A Snippet of Spinone History

As with many old breeds, the origins of the Spinone Italiano is difficult to pin point; history has offered indications of a dog resembling the breed that predates the use of guns by over 1,000 years. Certainly by the Middle Ages, there were undeviating reports of large, rough haired pointing dogs with hunting styles typical of the Spinone. A 15th century painting by Andrea Mantegna (see left) included a dog whose appearance many feel is consistent with the Spinone, particularly the dog’s head. All of this serves to underscore the fact that the Spinone Italiano is one of the oldest breeds of gun dog anywhere.

The breed name, ‘Spinone,’ is derived from the earlier use of ‘Bracco Spinoso’, or prickly pointer, referencing either to the breed’s harsh coat, or the spiny thorns of the shrubs where the game it hunted would hide.  Interestingly, regions developed their own types of gun dog. From the Spinone Italiano Club of America’s website: “Regional breed names developed: ‘Spinoso’ or ‘Restone’ in Tuscany, ‘Bracco Restoso’ near Naples, ‘Can Cravin’ in the Piedmont, and ‘Spinone’ in Lombardy.”
....
[Activity] Can you return, word for word, the part of the Spinone history passage that opens with the words "A Snippet of" and closes with "gun dog anywhere."?
....
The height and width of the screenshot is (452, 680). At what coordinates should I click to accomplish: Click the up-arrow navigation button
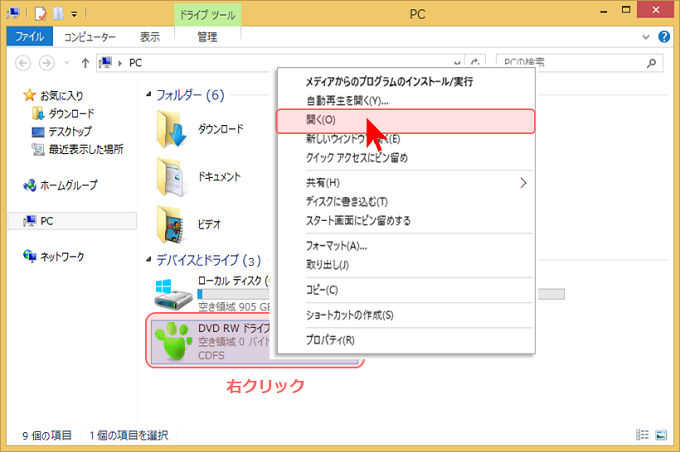pyautogui.click(x=85, y=63)
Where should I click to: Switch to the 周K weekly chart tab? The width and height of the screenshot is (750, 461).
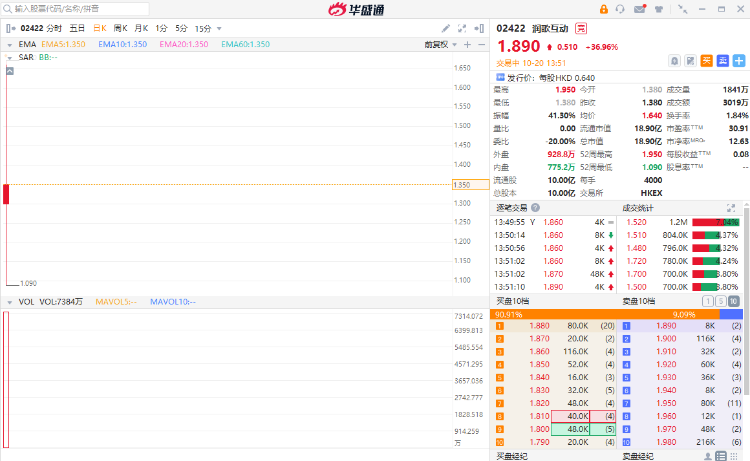[121, 28]
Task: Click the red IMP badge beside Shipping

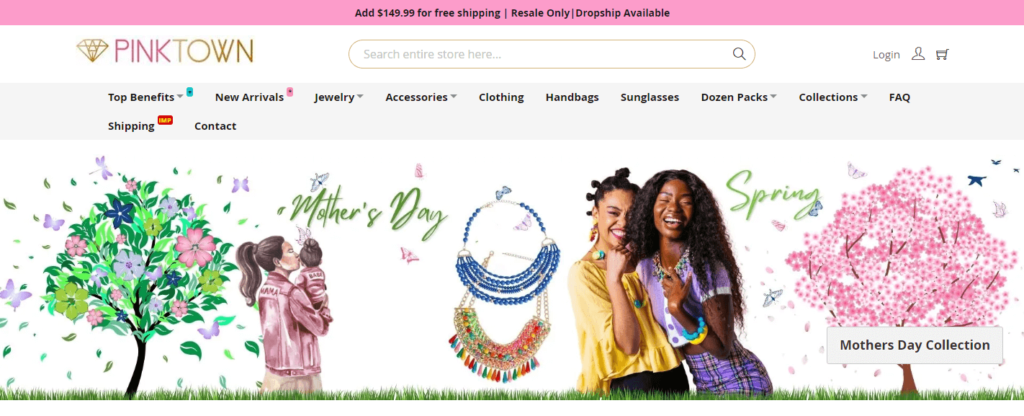Action: (165, 120)
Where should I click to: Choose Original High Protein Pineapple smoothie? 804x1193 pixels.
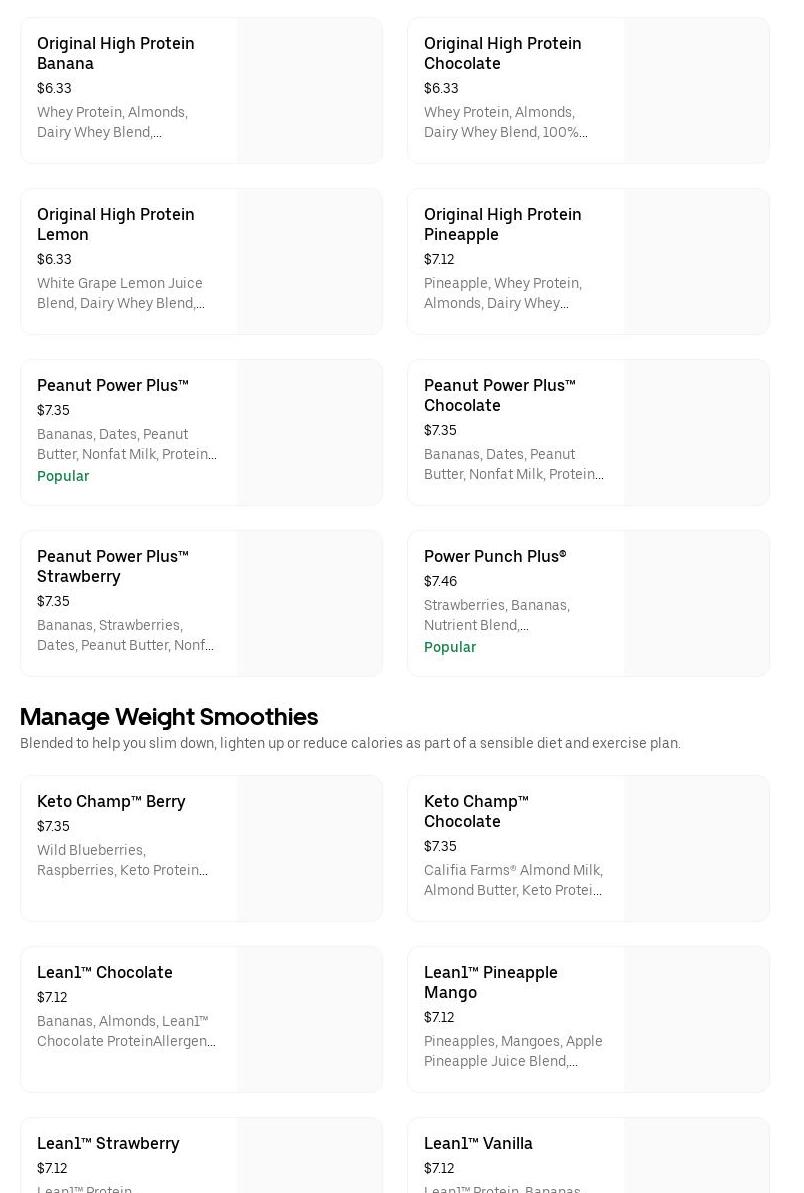[502, 224]
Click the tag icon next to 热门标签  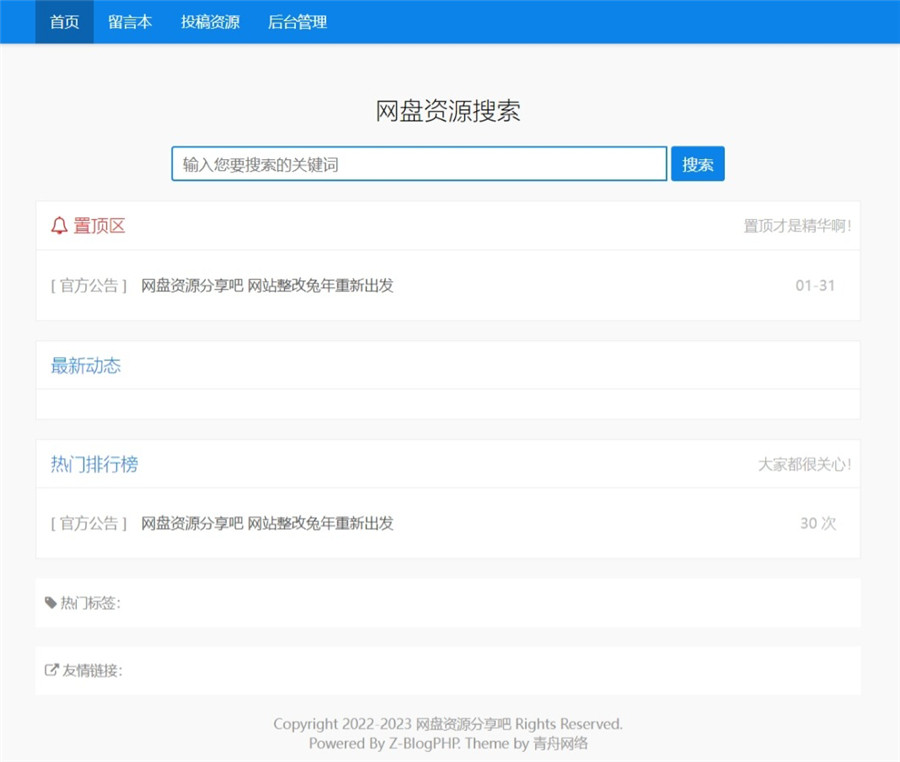pos(50,603)
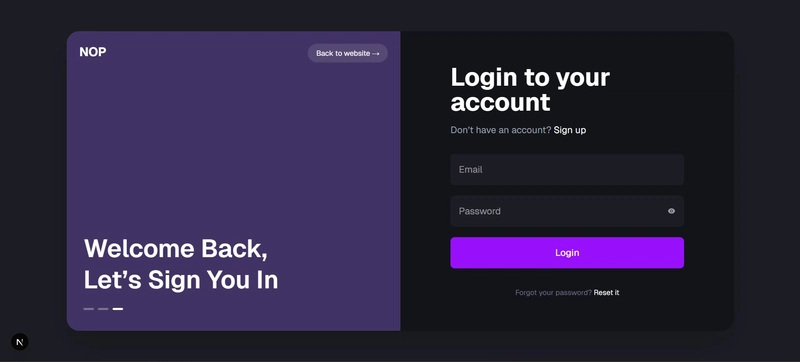Screen dimensions: 800x362
Task: Click the "Welcome Back," headline line
Action: click(176, 249)
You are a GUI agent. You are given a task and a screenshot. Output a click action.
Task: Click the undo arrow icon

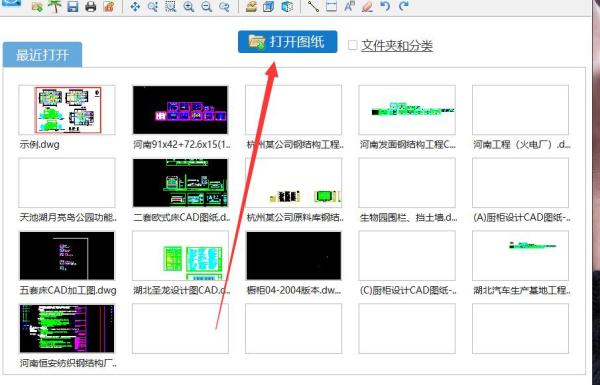click(385, 7)
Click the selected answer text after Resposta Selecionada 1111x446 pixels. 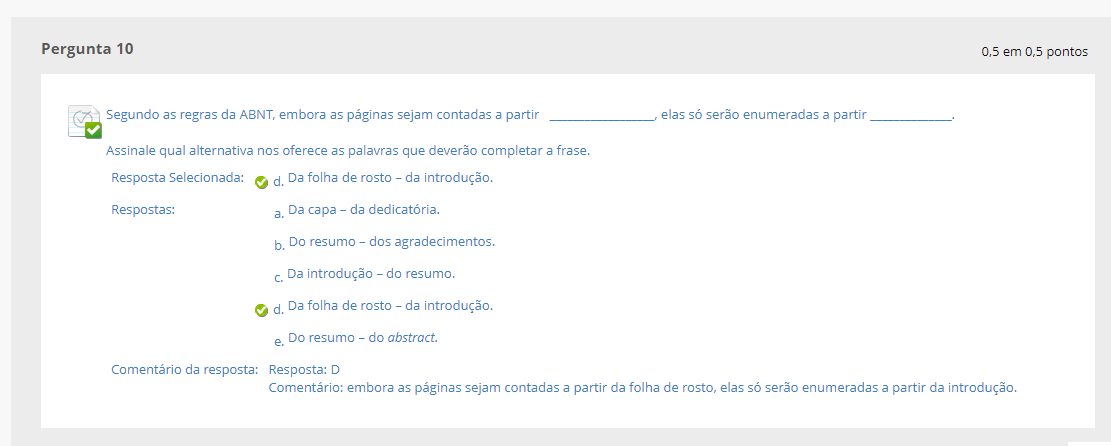click(390, 178)
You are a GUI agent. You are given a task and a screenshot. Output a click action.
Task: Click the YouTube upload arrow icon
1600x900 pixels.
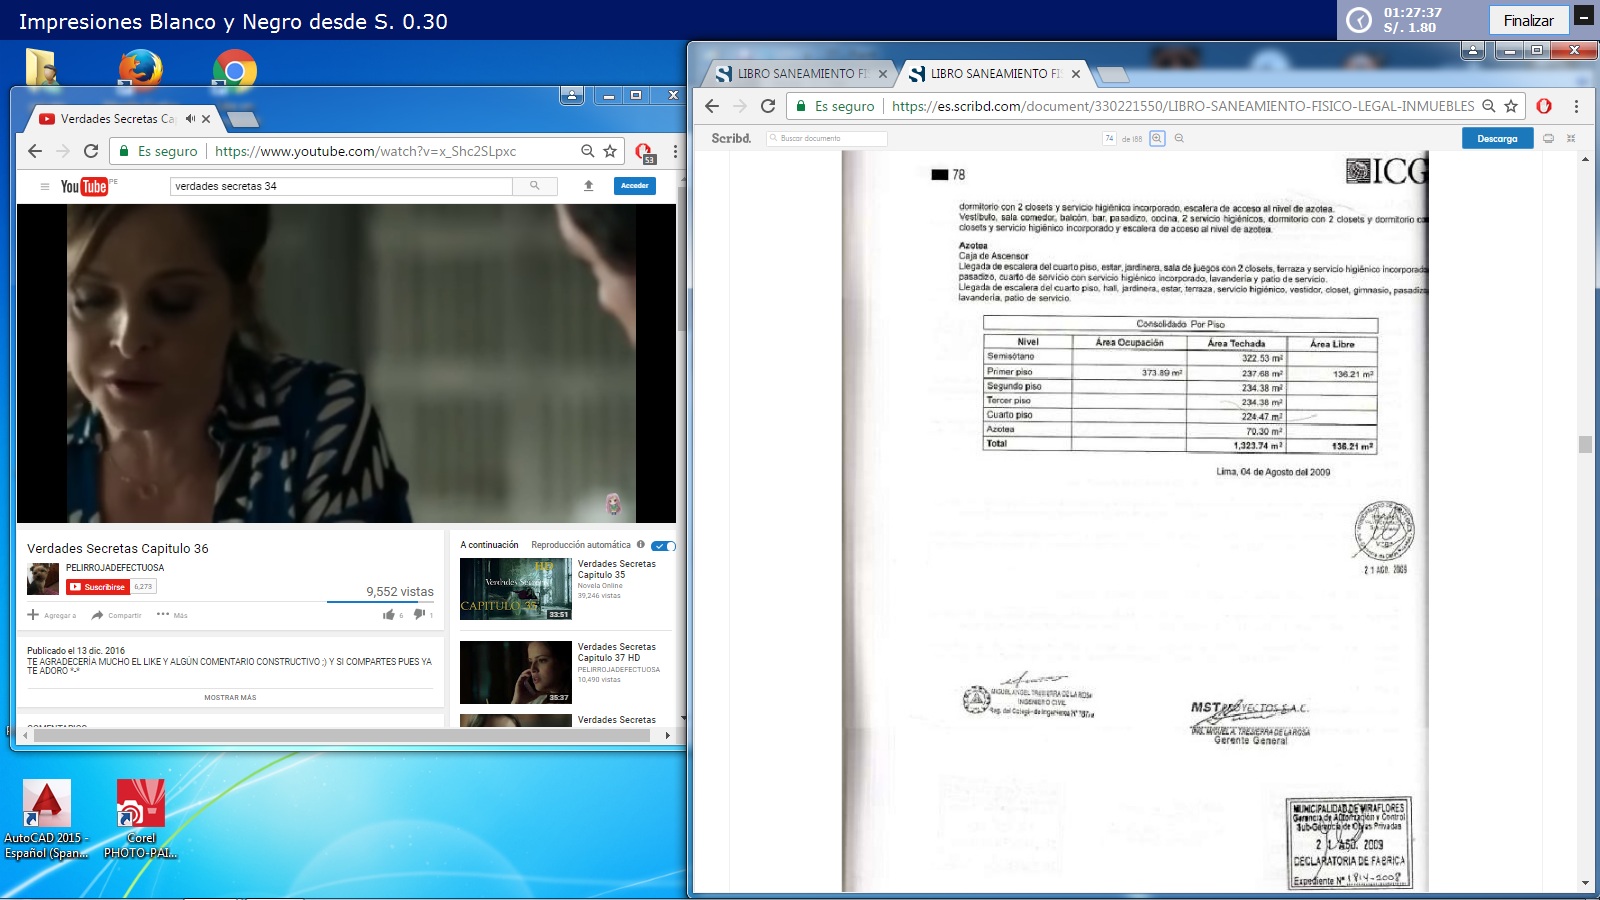[589, 186]
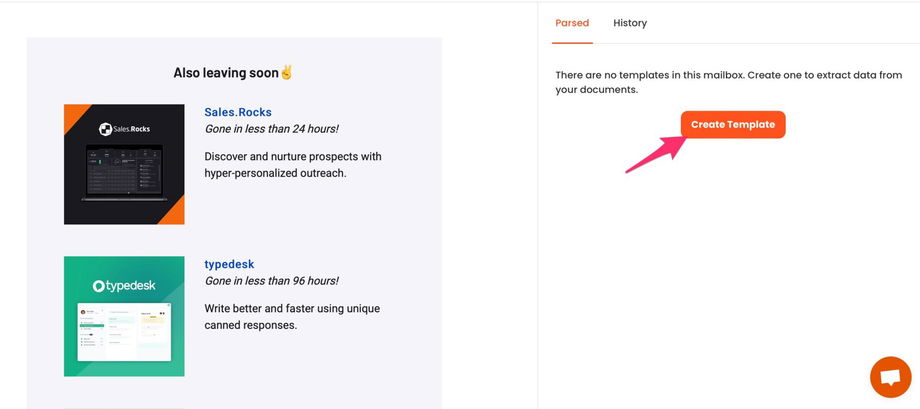Open the Sales.Rocks title link
This screenshot has width=920, height=409.
pos(238,112)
....
[Output for this task]
A Snippet of Spinone History

As with many old breeds, the origins of the Spinone Italiano is difficult to pin point; history has offered indications of a dog resembling the breed that predates the use of guns by over 1,000 years. Certainly by the Middle Ages, there were undeviating reports of large, rough haired pointing dogs with hunting styles typical of the Spinone. A 15th century painting by Andrea Mantegna (see left) included a dog whose appearance many feel is consistent with the Spinone, particularly the dog’s head. All of this serves to underscore the fact that the Spinone Italiano is one of the oldest breeds of gun dog anywhere.